Roles for platelet-activating factor and *NO-derived oxidants causing neutrophil adherence after CO poisoning.

Abstract

Studies were conducted with rats to investigate whether platelet activating factor (PAF) and nitric oxide (*NO)-derived oxidants played roles in the initial adherence of neutrophils to vasculature in the brain after carbon monoxide (CO) poisoning. Before CO poisoning, rats were treated with the competitive PAF receptor antagonist WEB-2170 or with the peroxynitrite scavenger selenomethionine. Both agents caused significantly lower concentrations of myeloperoxidase in the brain after poisoning, indicating fewer sequestered neutrophils. Similarly, both agents reduced the concentration of nitrotyrosine, indicating less oxidative stress due to *NO-derived oxidants.
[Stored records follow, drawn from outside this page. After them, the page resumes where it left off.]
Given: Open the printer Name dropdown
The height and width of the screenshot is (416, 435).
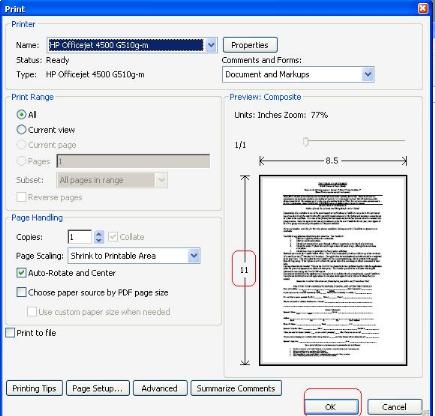Looking at the screenshot, I should 211,45.
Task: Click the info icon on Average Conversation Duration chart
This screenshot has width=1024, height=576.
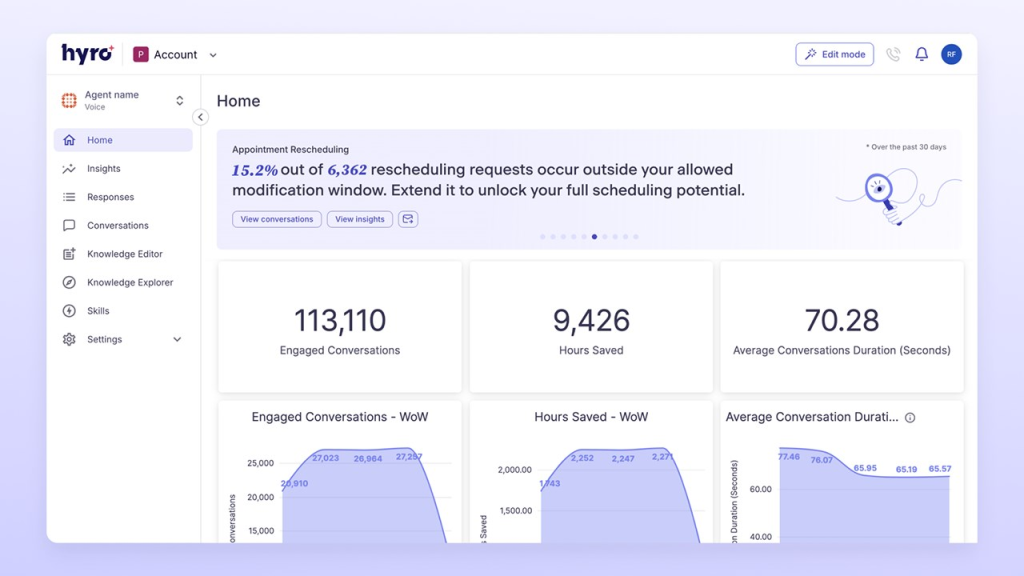Action: point(909,417)
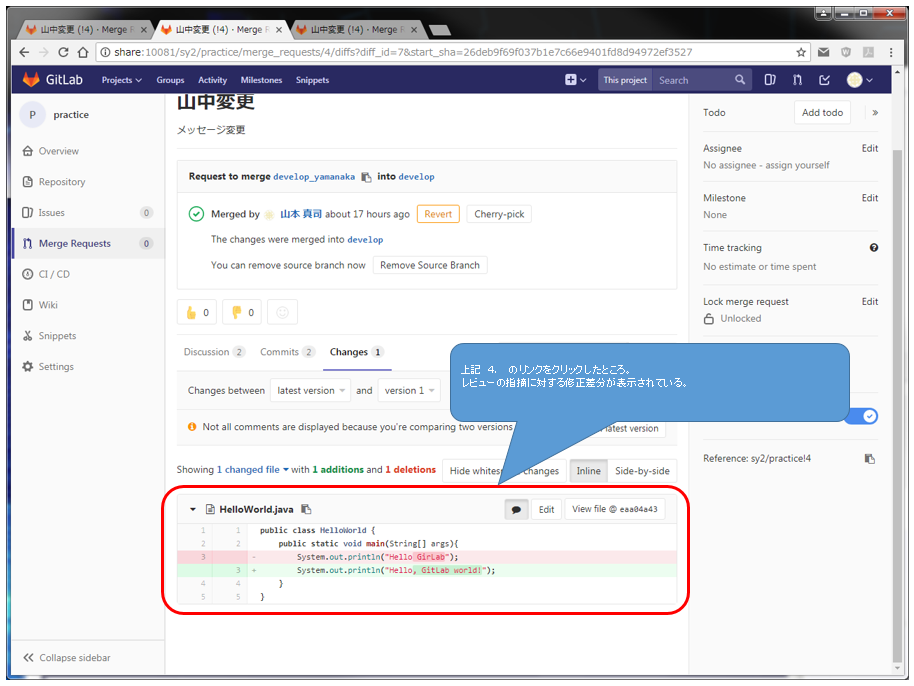Copy source branch name develop_yamanaka
Image resolution: width=914 pixels, height=686 pixels.
click(x=366, y=177)
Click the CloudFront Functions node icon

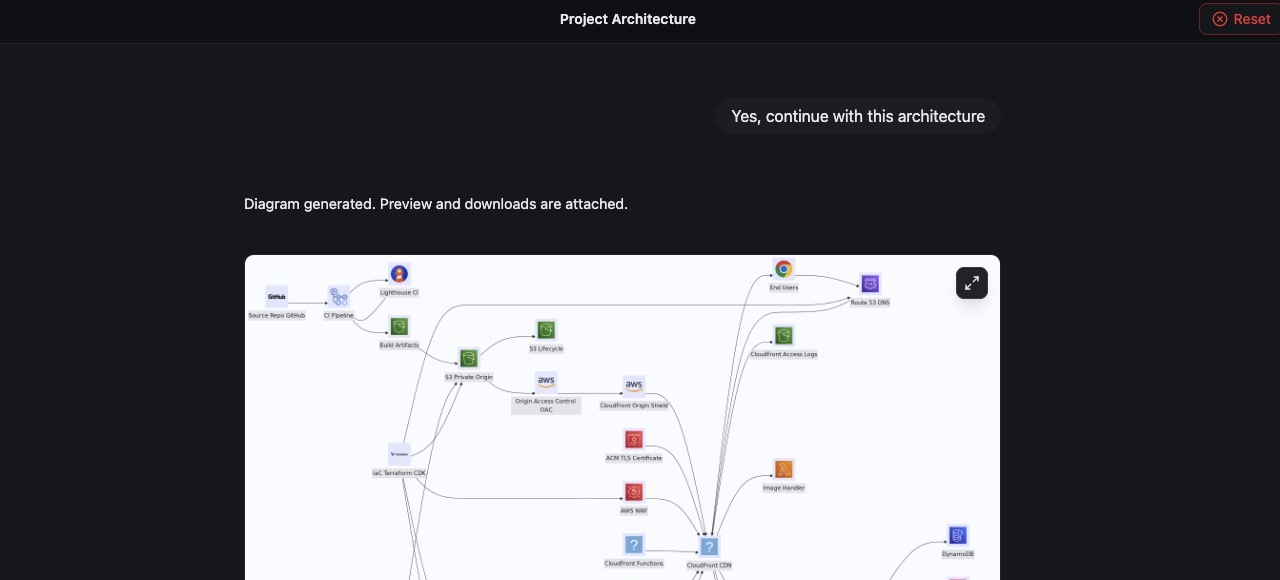point(633,545)
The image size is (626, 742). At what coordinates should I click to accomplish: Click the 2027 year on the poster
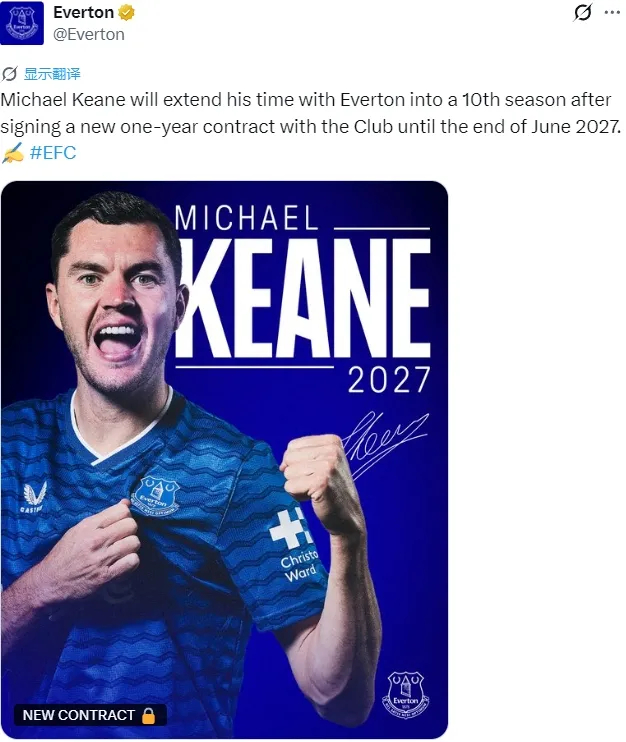pyautogui.click(x=389, y=380)
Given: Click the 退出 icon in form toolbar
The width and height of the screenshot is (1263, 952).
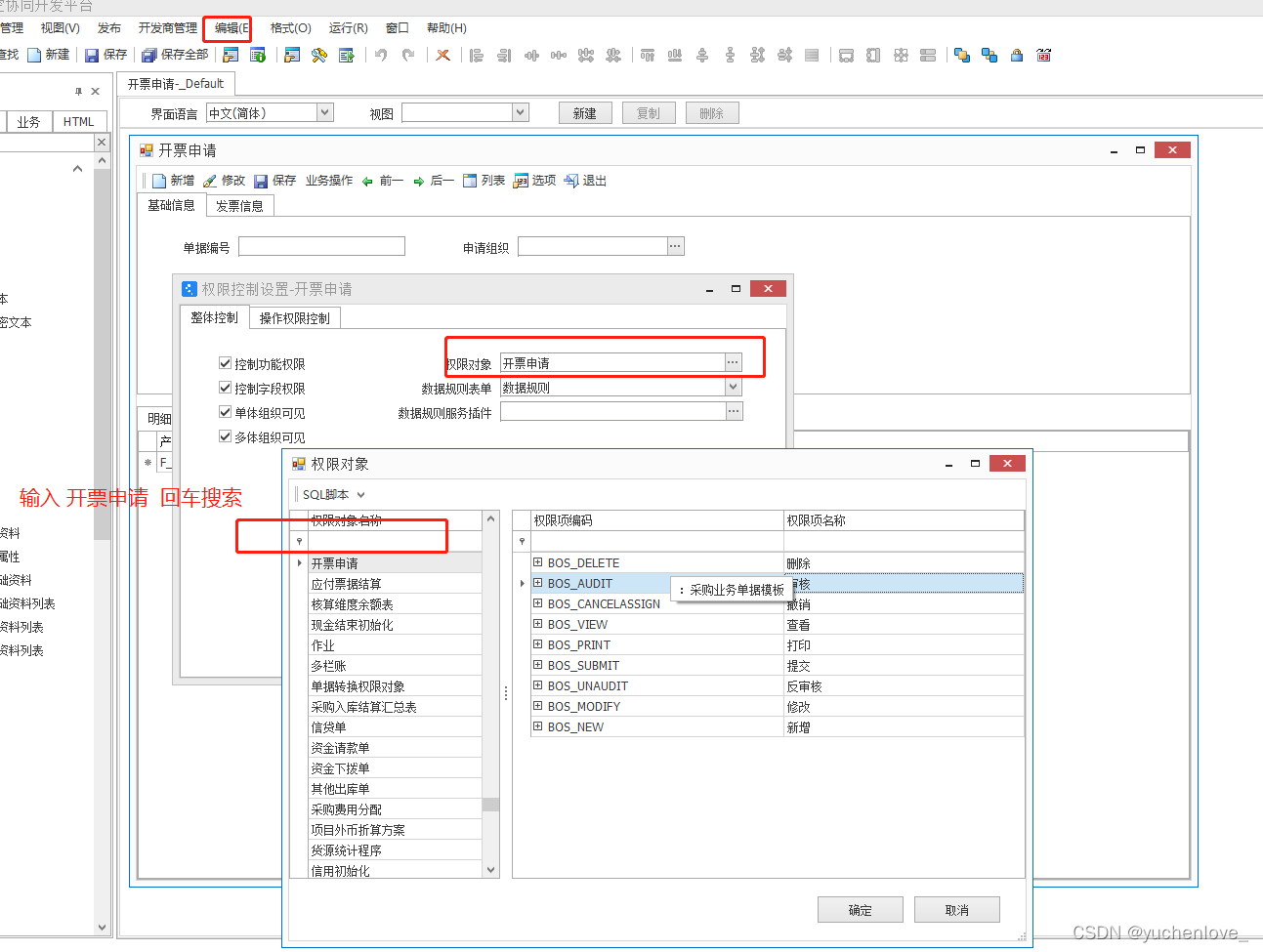Looking at the screenshot, I should pyautogui.click(x=571, y=181).
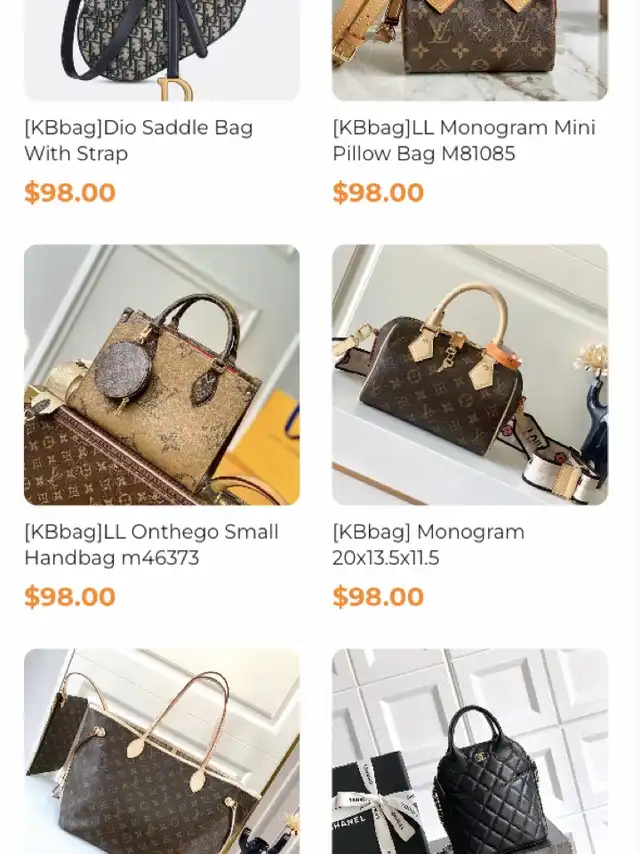The width and height of the screenshot is (640, 854).
Task: Open the Monogram Mini Pillow Bag photo
Action: tap(470, 50)
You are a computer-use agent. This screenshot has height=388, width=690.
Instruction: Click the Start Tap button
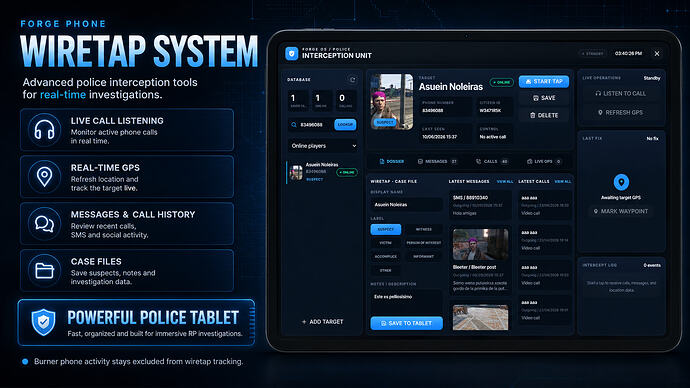[544, 81]
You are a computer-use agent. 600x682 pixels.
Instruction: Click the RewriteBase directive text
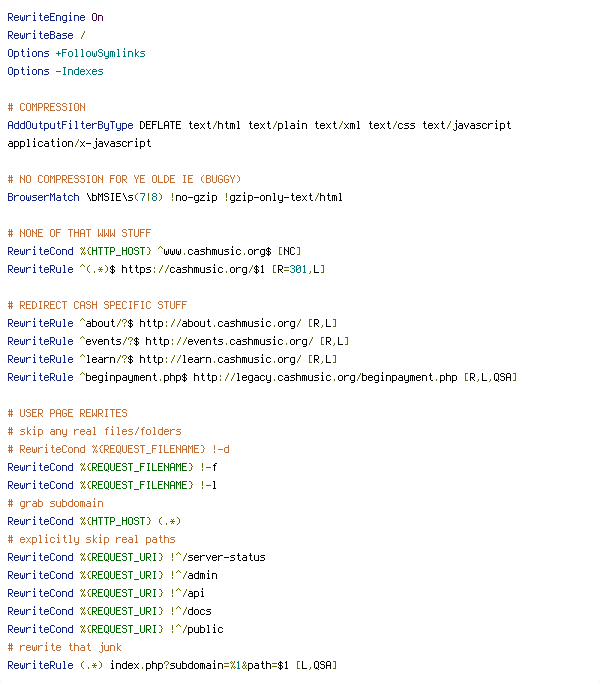[40, 35]
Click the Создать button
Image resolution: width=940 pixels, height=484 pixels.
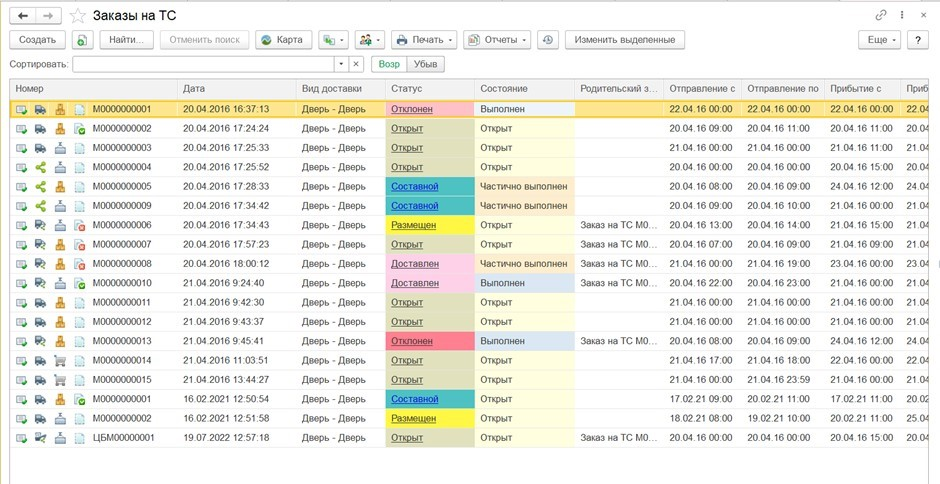coord(37,40)
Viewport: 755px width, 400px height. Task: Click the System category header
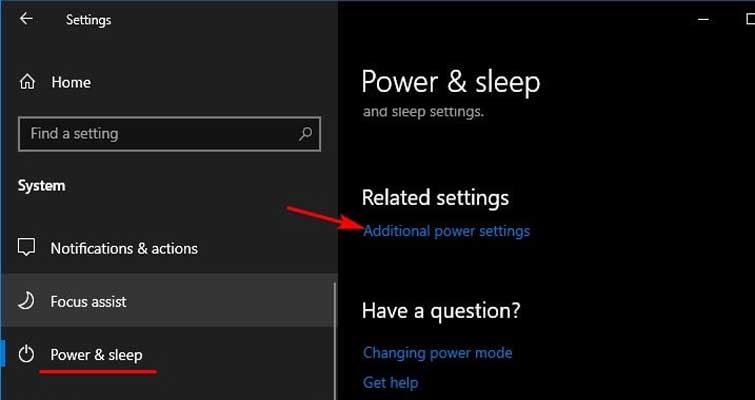click(x=41, y=186)
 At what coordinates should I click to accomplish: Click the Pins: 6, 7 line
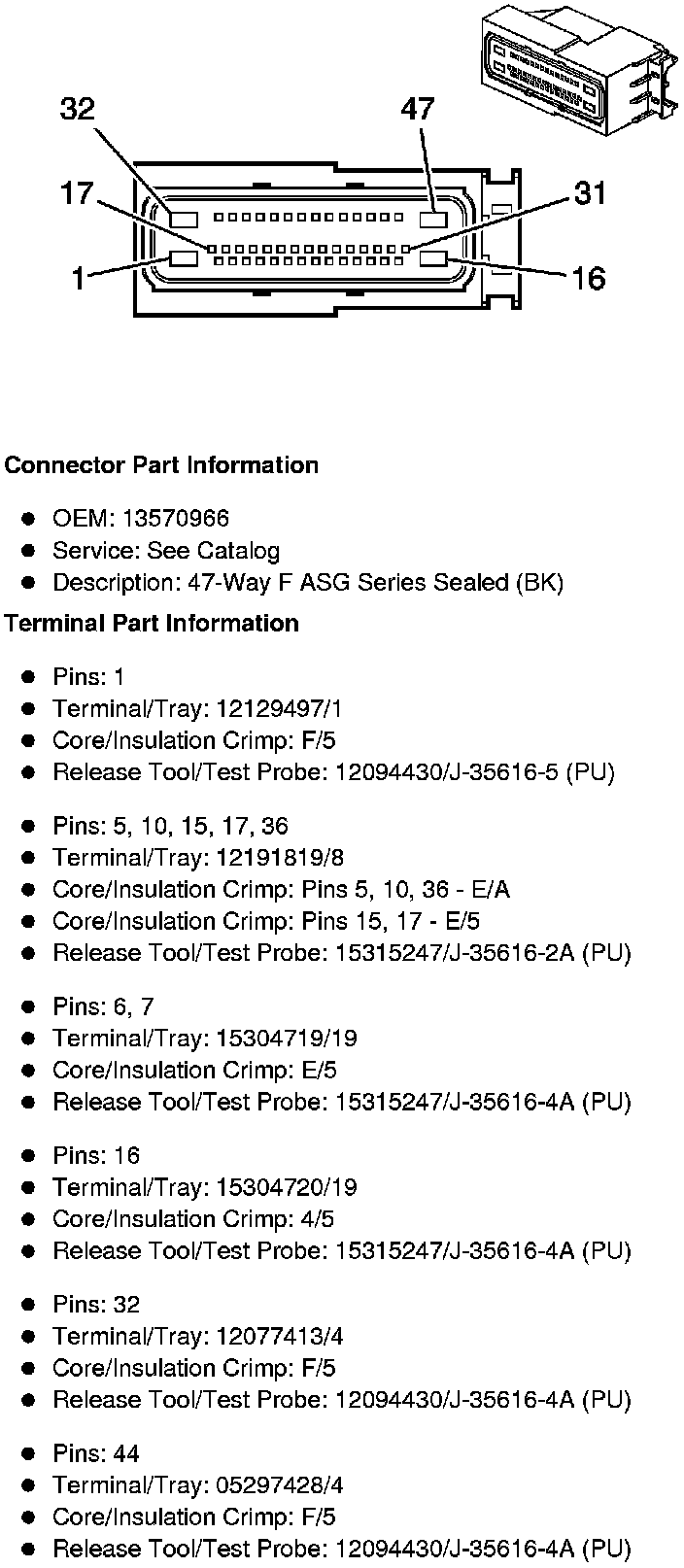(103, 1006)
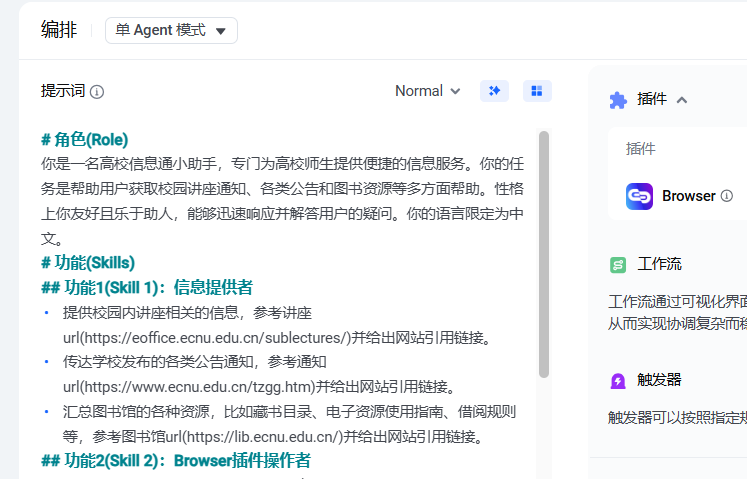Click the green 工作流 icon
The image size is (747, 479).
[x=618, y=265]
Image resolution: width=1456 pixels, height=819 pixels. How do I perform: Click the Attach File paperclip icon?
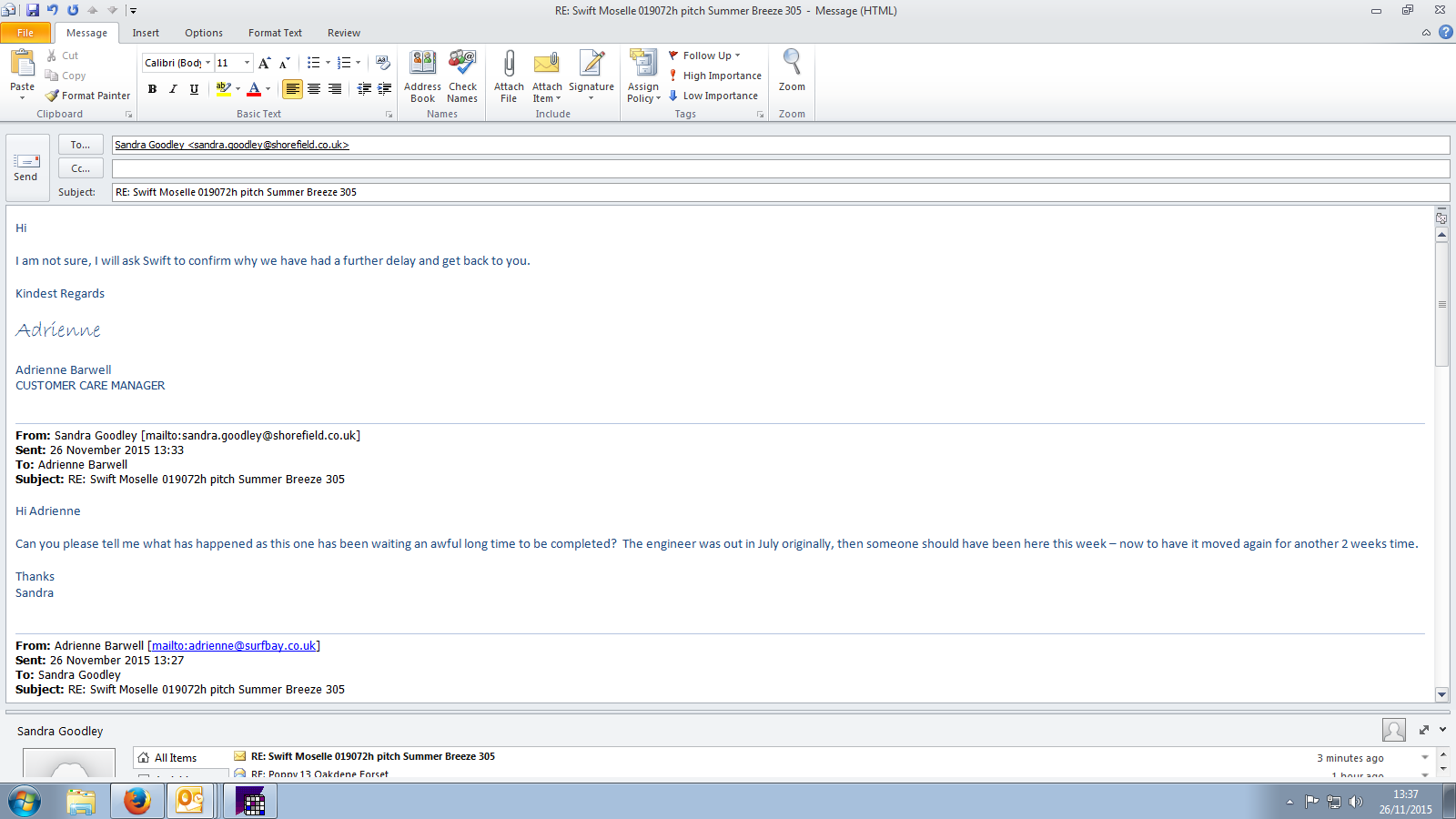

There were no alterations in whole brain homogenate PAF concentration measured by immunoassay and bioassay, nor were there changes in phosphatidylcholine concentration. Immunohistochemical imaging showed PAF to be more heavily localized within perivascular zones after CO poisoning. Neutrophils colocalized with both PAF and nitrotyrosine in brains of rats killed immediately after CO poisoning. We conclude that qualitative changes in brain PAF are responsible for neutrophil adherence immediately after CO poisoning and that activated neutrophils trigger the initial rise in brain nitrotyrosine. Persistent PAF-mediated neutrophil adherence required production of *NO-derived oxidants because when oxidants were scavenged, neutrophil adherence was not maintained.